This study is called the Microbes and Respiratory Illnesses (MARI) Study. Children growing up on farms are exposed to many types of microbes that could be beneficial. It is thought that increased exposure to certain types of microbes early in life helps to develop a healthy immune system and reduce the risk for severe common cold illnesses, breathing problems, and allergies.

Condition or Disease Intervention/Treatment Phase

    Detailed Description

    Respiratory viruses, most notably rhinoviruses (RV), commonly infect school-age children during the month of September and are a well-known exposure for asthma exacerbations. Allergic sensitization is a risk factor for increased viral respiratory illness burden and wheezing. Nasal Airway Epithelial Cell (NAEC) responses to viral exposure show distinct transcriptional programs that differ in individuals with allergies or asthma. There is a growing body of evidence strongly suggesting nasal airway microbial communities enriched in several commensal bacteria are associated with protection from symptomatic RV infections. Metagenomic sequencing from previously collected nasal samples obtained at age 2 years showed distinct microbial communities and function in the Plain Community Cohort compared to farm and non-farm children. How the early life nasal microbial community can impact risk for viral respiratory infection symptoms and NAEC biology remains an important and unresolved question. To address this important question, this proposal includes an observational study to identify patterns of nasal airway gene expression among three cohorts of school-age children that markedly differ in their susceptibility to respiratory illnesses and wheezing: children from Plain/Amish communities, suburban children without asthma, and suburban children with asthma.

    Study Design

    Study Type:
    Observational
    Anticipated Enrollment :
    300 participants
    Observational Model:
    Cohort
    Time Perspective:
    Prospective
    Official Title:
    Microbes and Respiratory Illnesses, The MARI Study
    Anticipated Study Start Date :
    Oct 1, 2023
    Anticipated Primary Completion Date :
    Dec 1, 2026
    Anticipated Study Completion Date :
    Dec 1, 2027

    Arms and Interventions

    Arm Intervention/Treatment
    Plain Cohort

    Plain Community Children
    Madison Cohort with Asthma

    Madison-area Children with Asthma
    Madison Cohort without Asthma

    Madison-area Children without Asthma

    Outcome Measures

    Primary Outcome Measures

    1. Respiratory Illness Burden Index (RIBI) [30 days]

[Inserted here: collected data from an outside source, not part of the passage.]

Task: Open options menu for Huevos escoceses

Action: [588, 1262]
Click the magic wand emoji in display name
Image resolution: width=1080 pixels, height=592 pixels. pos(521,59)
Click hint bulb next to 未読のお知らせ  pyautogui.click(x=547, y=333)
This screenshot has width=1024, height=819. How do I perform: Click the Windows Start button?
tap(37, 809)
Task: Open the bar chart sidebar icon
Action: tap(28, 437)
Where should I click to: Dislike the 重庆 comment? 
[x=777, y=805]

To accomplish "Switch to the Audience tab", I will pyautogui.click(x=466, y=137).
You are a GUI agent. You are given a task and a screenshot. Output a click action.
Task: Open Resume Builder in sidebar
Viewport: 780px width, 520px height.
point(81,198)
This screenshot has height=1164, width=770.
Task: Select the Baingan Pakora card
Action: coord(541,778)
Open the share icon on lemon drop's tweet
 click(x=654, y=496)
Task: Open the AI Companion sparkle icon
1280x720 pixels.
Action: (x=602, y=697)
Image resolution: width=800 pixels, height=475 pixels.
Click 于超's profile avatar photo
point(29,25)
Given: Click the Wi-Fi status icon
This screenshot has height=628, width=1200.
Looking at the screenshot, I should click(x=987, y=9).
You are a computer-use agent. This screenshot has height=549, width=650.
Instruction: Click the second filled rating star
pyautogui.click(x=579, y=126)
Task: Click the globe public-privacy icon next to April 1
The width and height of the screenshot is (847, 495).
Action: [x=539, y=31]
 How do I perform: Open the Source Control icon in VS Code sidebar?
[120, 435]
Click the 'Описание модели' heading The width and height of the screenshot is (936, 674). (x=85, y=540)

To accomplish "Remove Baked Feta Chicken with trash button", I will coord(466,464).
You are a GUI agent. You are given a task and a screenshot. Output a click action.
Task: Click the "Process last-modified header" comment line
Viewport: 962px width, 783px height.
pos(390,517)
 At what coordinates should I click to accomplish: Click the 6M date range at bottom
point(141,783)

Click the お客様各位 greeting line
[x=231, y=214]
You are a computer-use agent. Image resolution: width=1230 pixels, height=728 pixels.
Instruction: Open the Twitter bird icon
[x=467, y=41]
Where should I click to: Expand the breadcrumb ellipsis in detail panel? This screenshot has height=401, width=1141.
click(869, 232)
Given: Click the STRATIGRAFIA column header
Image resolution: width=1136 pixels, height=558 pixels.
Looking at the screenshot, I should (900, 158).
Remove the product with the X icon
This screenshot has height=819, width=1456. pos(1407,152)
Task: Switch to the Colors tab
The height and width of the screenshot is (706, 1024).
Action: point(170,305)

      The primary outcome for illness severity will be the Respiratory Illness Burden Index (RIBI), which is calculated as the area under the curve (AUC) for symptom scores and days of illness, as previously described. It is calculated by summing the WURSS (cold symptoms assessment) scores for each day of respiratory illness during the observation period.

    Secondary Outcome Measures

    1. Frequency of respiratory illnesses during the monitoring period [30 days]

      Frequency of respiratory illnesses during the monitoring period. Respiratory illnesses are defined as parental perception of respiratory illness symptoms (cold, cough or wheeze) above baseline symptoms.

    2. Virus detection rates in weekly surveillance samples [30 days]

      Virus detection rates in weekly surveillance samples. This will be defined as the detection of a respiratory virus in the weekly nasal mucus specimens.

    Eligibility Criteria

    Criteria

    Ages Eligible for Study:
    4 Years to 12 Years
    Sexes Eligible for Study:
    All
    Accepts Healthy Volunteers:
    Yes
    Inclusion Criteria:

    1. Participant and/or parent guardian must be able to understand and provide informed consent

    2. Children ages 4-12 years of age

    3. Cohort 1: Family is self-identified as Plain community member

    4. Cohort 2: Madison-area children with parental report of doctor-diagnosed asthma

    5. Cohort 3: Madison-area children with no history of asthma by parental report

    Exclusion Criteria:

    1. Inability or unwillingness of a participant to give written informed consent or comply with study protocol

    2. Chronic sinusitis (frequent sinus infections)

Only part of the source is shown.